Interactive changes in depression and loneliness symptoms prior to and during the COVID-19 pandemic: A longitudinal network analysis

The coronavirus disease 2019 (COVID-19) has increased risk for mental health problems in many subpopulations (Hiscott et al., 2020; Xiang et al., 2020). Compared with their younger counterparts, older adults have been more vulnerable to mental health problems during the pandemic (Bafail, 2022; Lebrasseur et al., 2021) due to their increased likelihood for COVID infections (Liu et al., 2020a) and poorer outcomes (Du et al., 2020). To protect older people against infection, many countries explicitly discouraged contacts with older adults during the pandemic (Peckham et al., 2022) and implemented strict safety measures including social distancing, quarantine, and closure of public places for reducing in-person socialization (González-Blanco et al., 2020). Unfortunately, these measures may also trigger worry, fear, and isolation, exacerbating mental health problems within this population (Vahia et al., 2020).

Loneliness, which has been defined as having less social contact than one desires (Peplau, 1982), and depression are common in older adults (Luanaigh and Lawlor, 2008; Singh and Misra, 2009) and appear to have increased significantly during the COVID-19 pandemic. A meta-analysis of 30 studies estimated 28.6 % of adults older than 65 years reported loneliness during the COVID-19 pandemic (Su et al., 2022). Another study conducted in Poland found that 58.83 % of older adults reported moderate loneliness during the pandemic while 19.15 % reported depressive symptoms (Dziedzic et al., 2021). Several longitudinal studies have also found that older adults have experienced increased loneliness and depression during the COVID-19 pandemic (Bäuerle et al., 2020; Krendl and Perry, 2021; McGinty et al., 2020).

Prospective relationships between loneliness and depression have been well-documented. For example, higher levels of loneliness correspond to an increased risk for future depressive symptoms (Cacioppo et al., 2006; Erzen and Çikrikci, 2018; Lee et al., 2021), while depression can also predict increased loneliness through cognition changes (Burholt and Scharf, 2014; Houtjes et al., 2014). Although these longitudinal studies have examined complex and interactive associations of loneliness and depression, results are based on total scores from standard scales or associations at overall syndrome levels. Consequently, interactions between individual symptoms have remained unexplored within longitudinal study designs.

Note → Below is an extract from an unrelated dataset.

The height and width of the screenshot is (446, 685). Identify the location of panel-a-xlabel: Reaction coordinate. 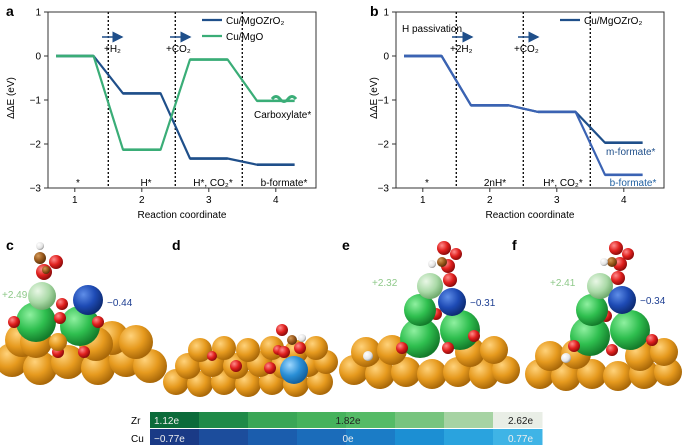
(182, 216).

Network analysis is a novel method that can map interactions of specific symptoms within and between particular syndromes (Epskamp et al., 2018). In network approaches, nodes signify symptoms and edges denote associations between pairs of nodes (Burger et al., 2022) such as symptoms of loneliness and depression that can be visualized and consequently explained. Network analysis can also help to identify the most influential nodes within a symptom network and isolate potentially useful targets for prevention and intervention (Robinaugh et al., 2016). Network analysis has been widely used to explore inter-relationships between psychiatric symptoms in different populations before and during this pandemic (Bai et al., 2022; Fried et al., 2020; Skjerdingstad et al., 2021; Zhao et al., 2022). However, most network studies have relied on cross-sectional designs that reflect only discrete snapshots of symptom connections at fixed time points (Pandis, 2014). Based on the premise that psychopathology arises from a network of symptoms that interact over time (Borsboom, 2017), the use of network methods with longitudinal data could increase understanding of how symptoms change and activate other syndromes through interactions with one another over time. To date, longitudinal network analyses have been applied to detect symptom changes in patients with schizophrenia before and after acute antipsychotic medication treatment (Sun et al., 2023), assess depressive symptoms in elderly adults before and after diagnosis of chronic physical diseases (Airaksinen et al., 2020), and track psychiatric symptoms before and during the COVID-19 pandemic (Chen et al., 2022). However, these studies focused on symptom comparisons between only two waves and did not consider depressive symptoms in tandem with loneliness. Furthermore, past network studies of depression and loneliness were limited by cross-sectional study designs (Mullarkey et al., 2019) and single item assessments of loneliness (Li et al., 2021; Mullarkey et al., 2019).

To address these limitations, we examined changes in a depression and loneliness network model of older adults based on data from three waves of the English Longitudinal Study of Ageing (ELSA) conducted between 2016 and 2020. We hypothesized that the structure and central symptoms of the depression-loneliness network model would show changes during the final assessment phase conducted during early stages of the COVID-19 pandemic.